* Stated task *
Render the listing as a Markdown table with the columns Row and Line, starting with the line that contains "Click the Copy icon in toolbar" and going on through the last line of the listing, both ends included. Give each nonblank line its own numbered row and leave the pictures out.

* Supplied records *
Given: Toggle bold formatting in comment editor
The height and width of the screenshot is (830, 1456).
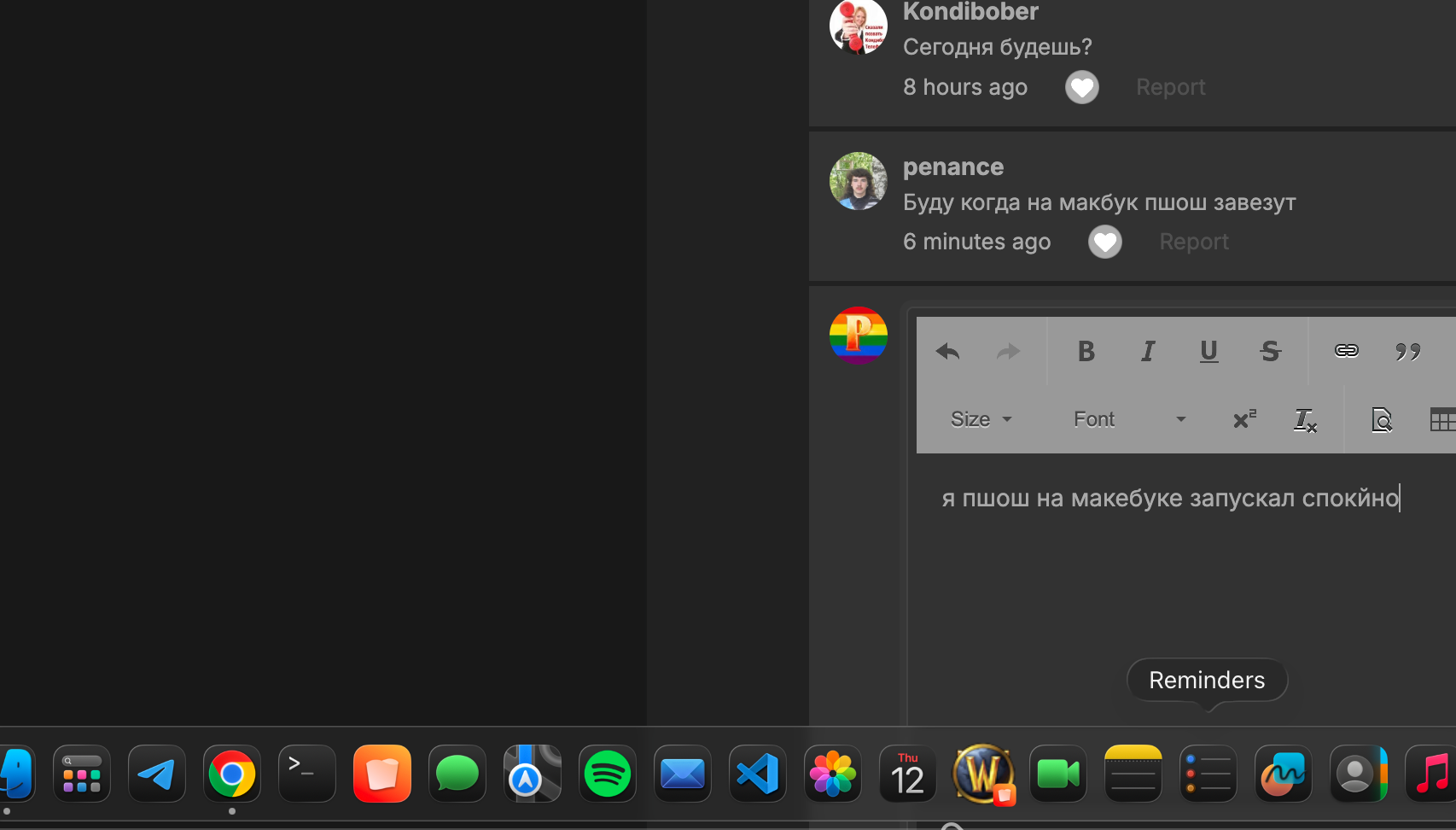Looking at the screenshot, I should click(x=1086, y=352).
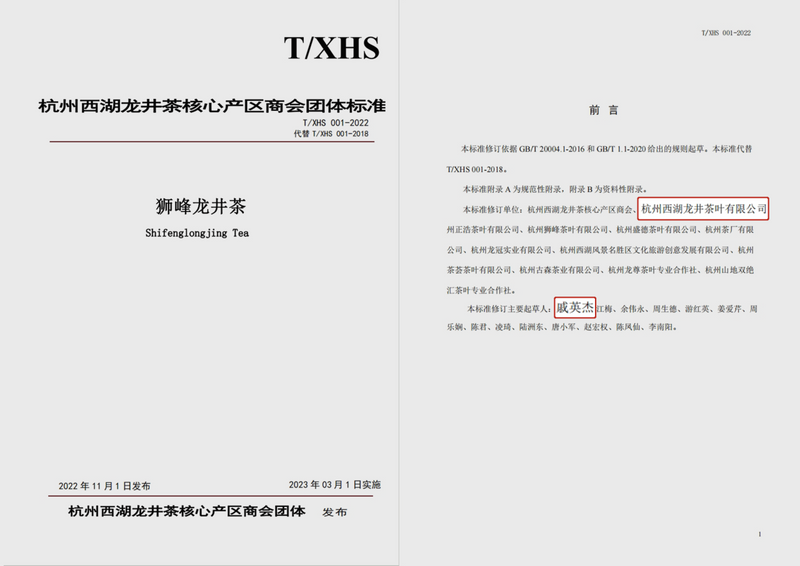Click the heading 杭州西湖龙井茶核心产区商会团体标准
Screen dimensions: 800x566
point(212,105)
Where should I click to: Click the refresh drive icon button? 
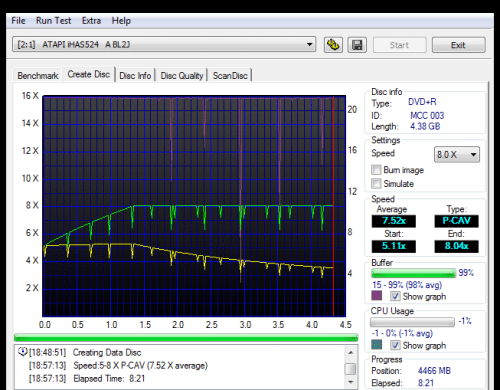pos(333,45)
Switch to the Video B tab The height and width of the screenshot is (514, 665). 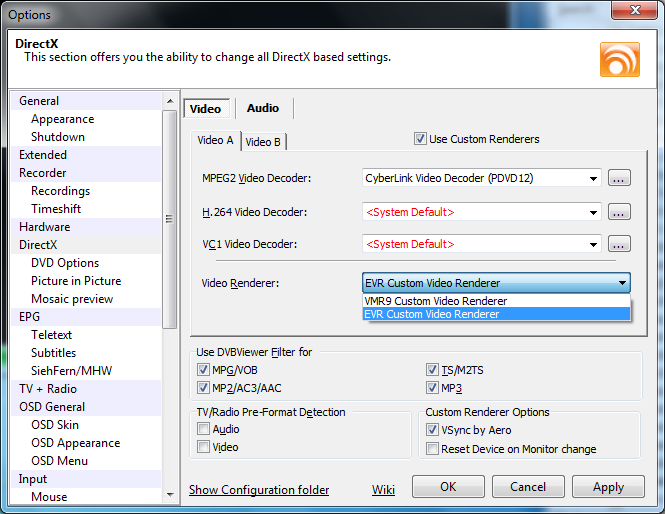(x=263, y=142)
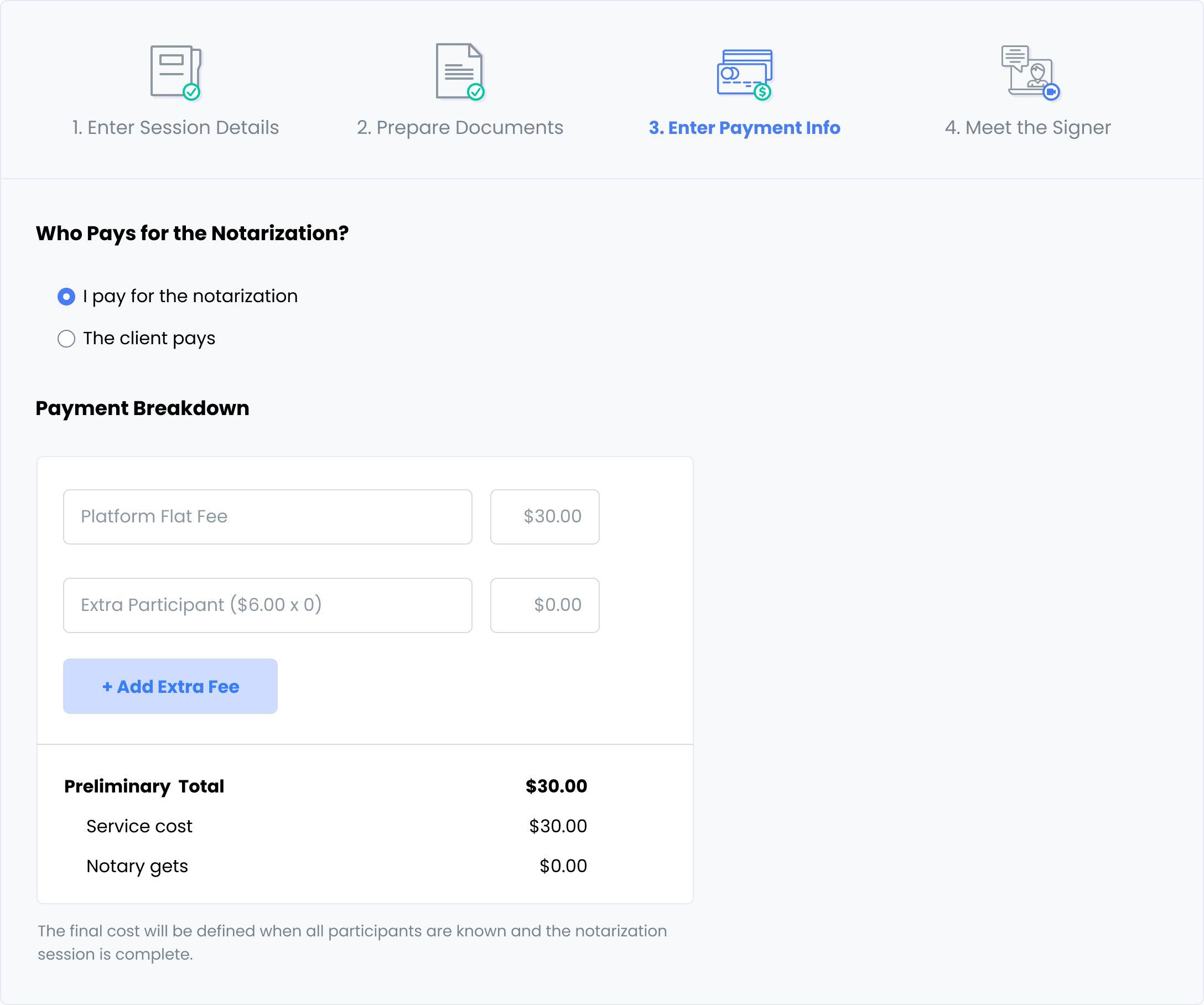Click the $30.00 platform fee amount field
The image size is (1204, 1005).
(544, 516)
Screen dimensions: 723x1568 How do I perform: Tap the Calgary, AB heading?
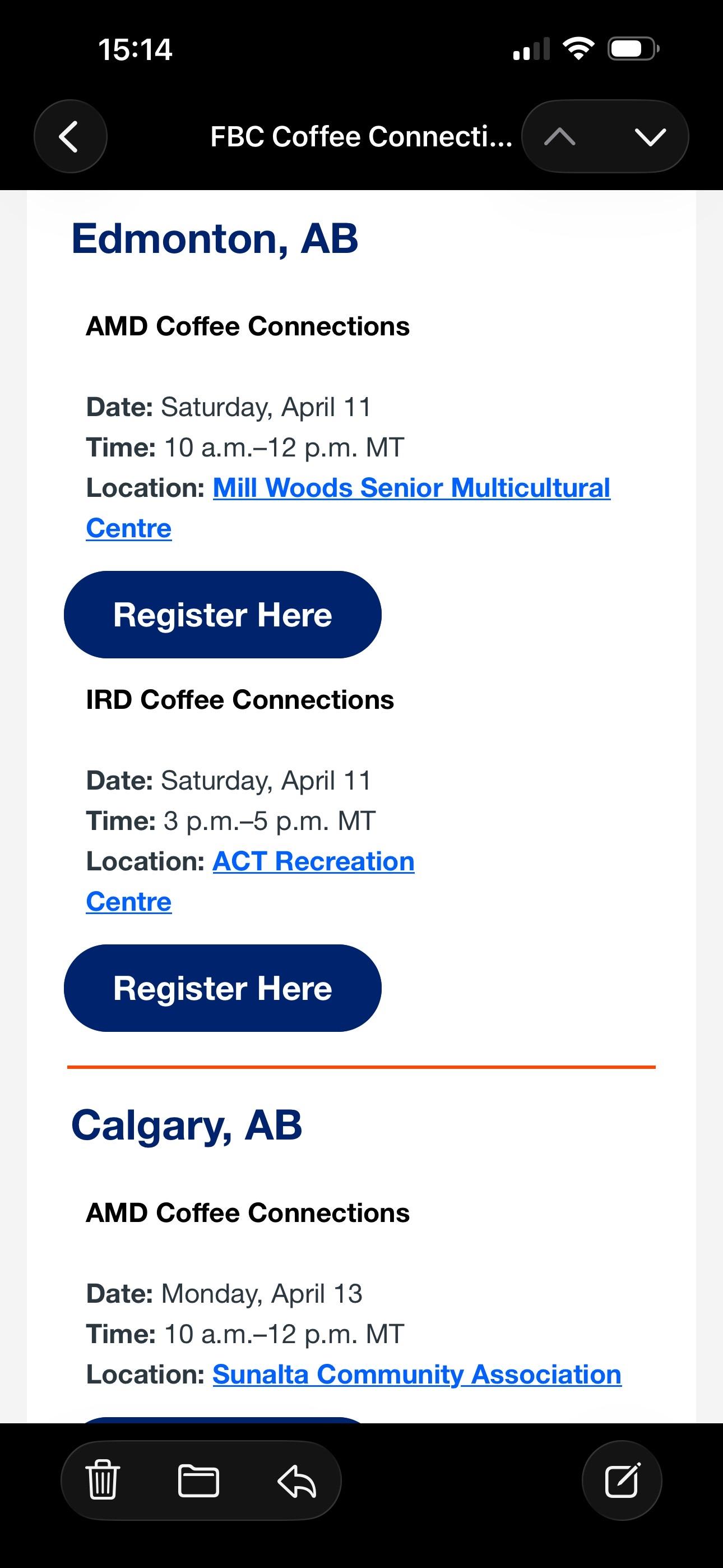point(187,1125)
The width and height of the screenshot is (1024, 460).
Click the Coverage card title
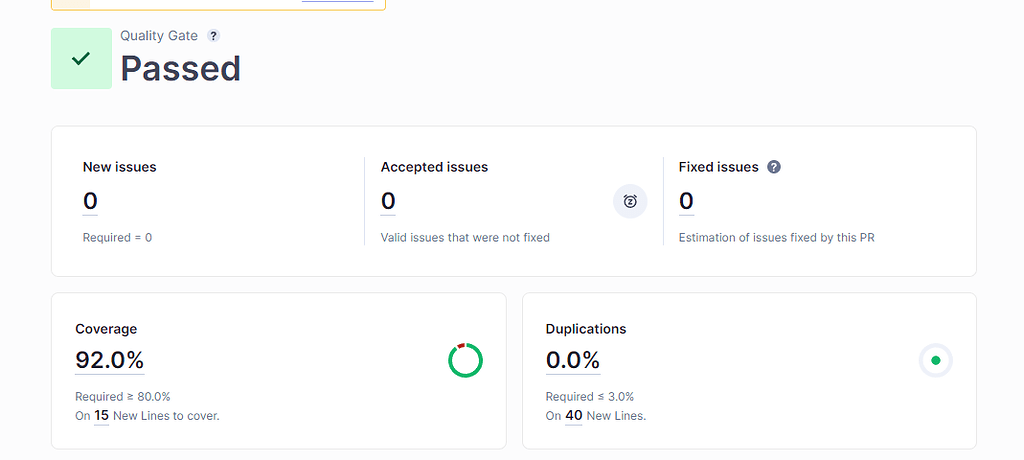pyautogui.click(x=106, y=328)
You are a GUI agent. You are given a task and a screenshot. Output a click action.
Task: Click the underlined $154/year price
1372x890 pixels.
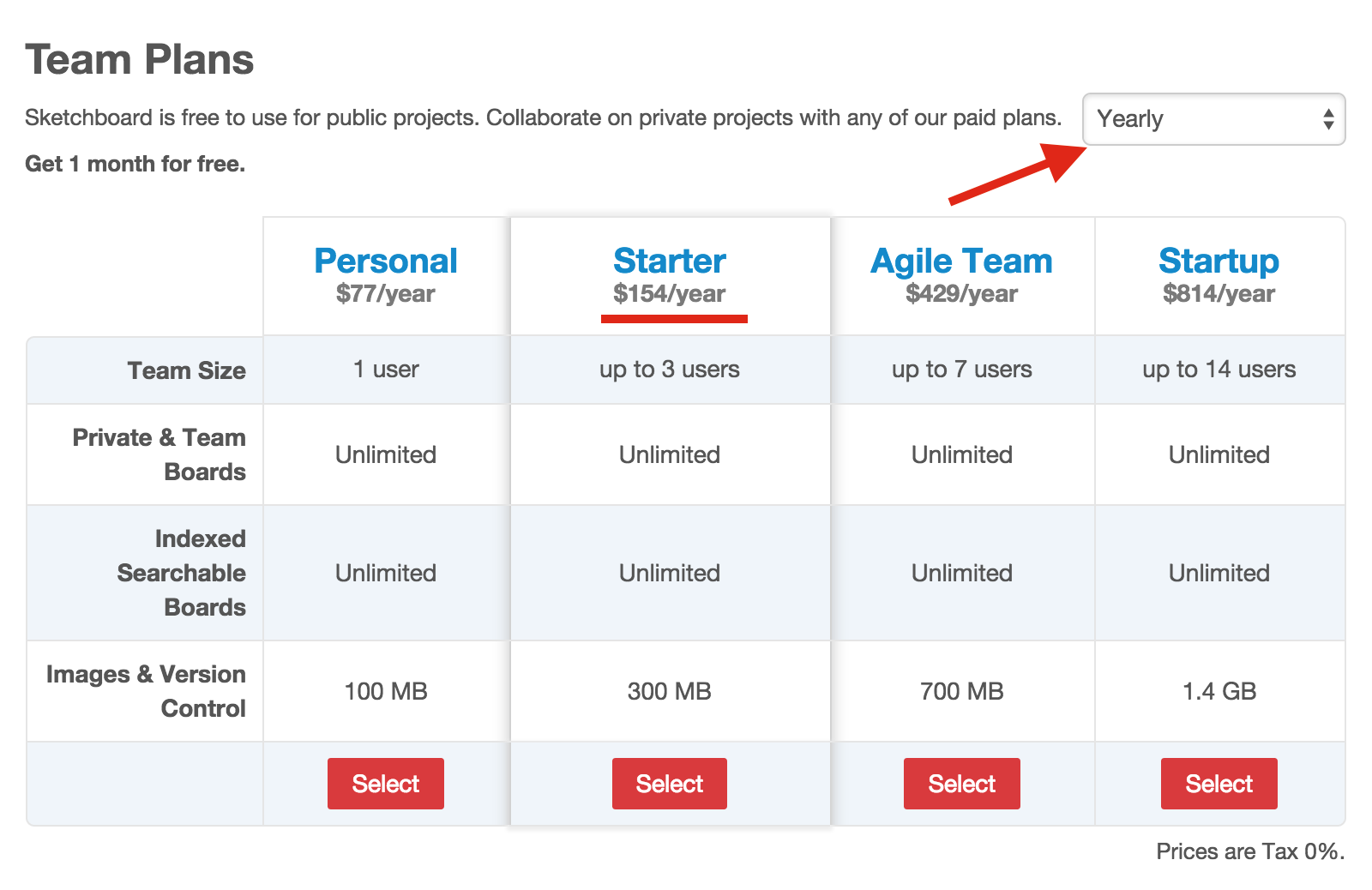(x=669, y=294)
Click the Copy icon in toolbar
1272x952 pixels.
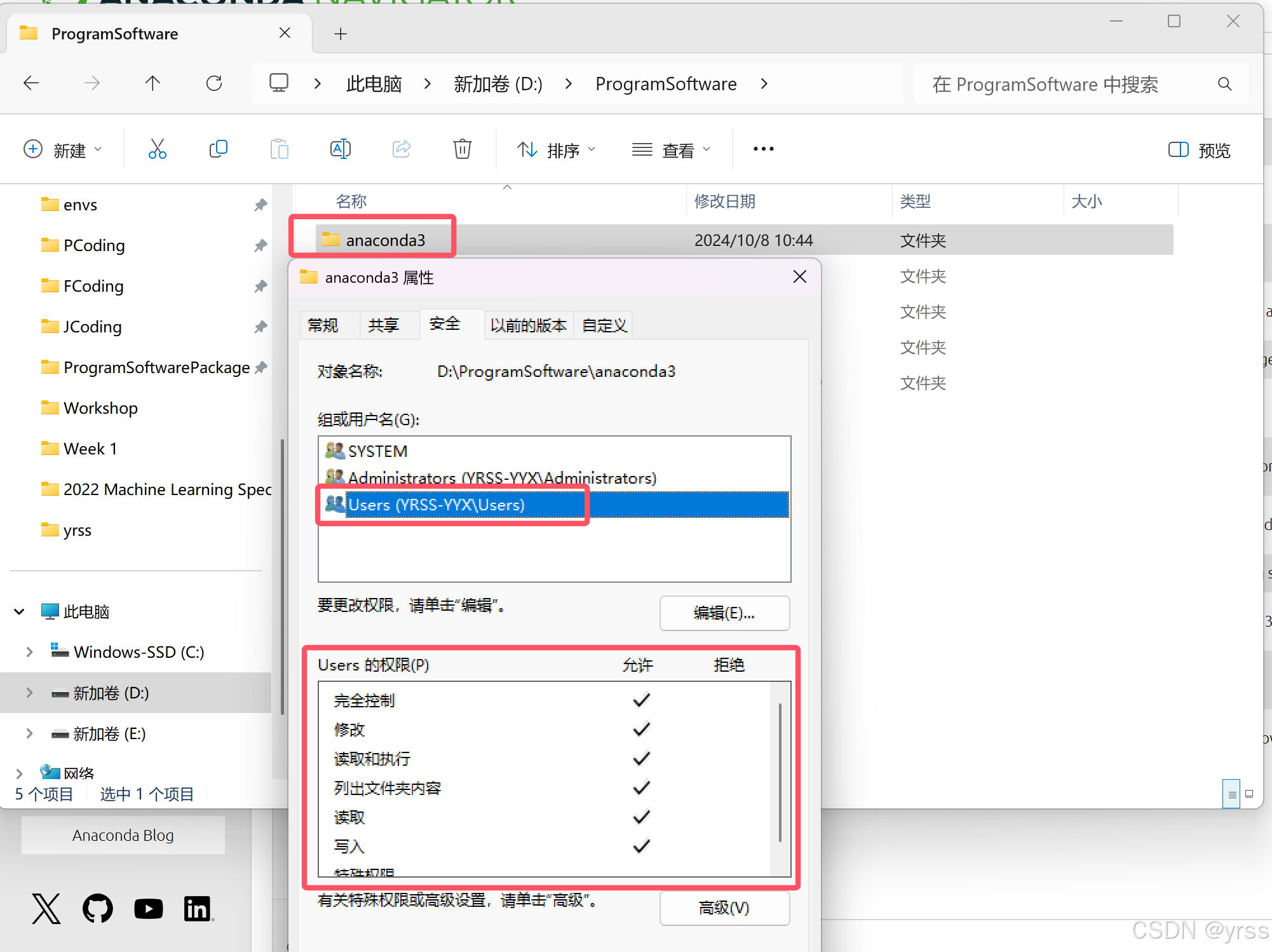218,149
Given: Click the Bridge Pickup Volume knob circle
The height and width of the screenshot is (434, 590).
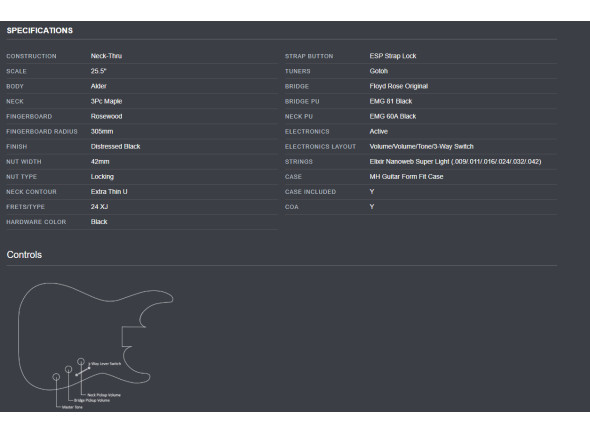Looking at the screenshot, I should coord(68,369).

* Response *
| Row | Line |
|---|---|
| 1 | Click the Copy icon in toolbar |
| 2 | 1272x952 pixels. |
| 3 | 218,149 |
| 4 | Given: Click the Bridge Pickup Volume knob circle |
| 5 | The height and width of the screenshot is (434, 590). |
| 6 | Looking at the screenshot, I should coord(68,369). |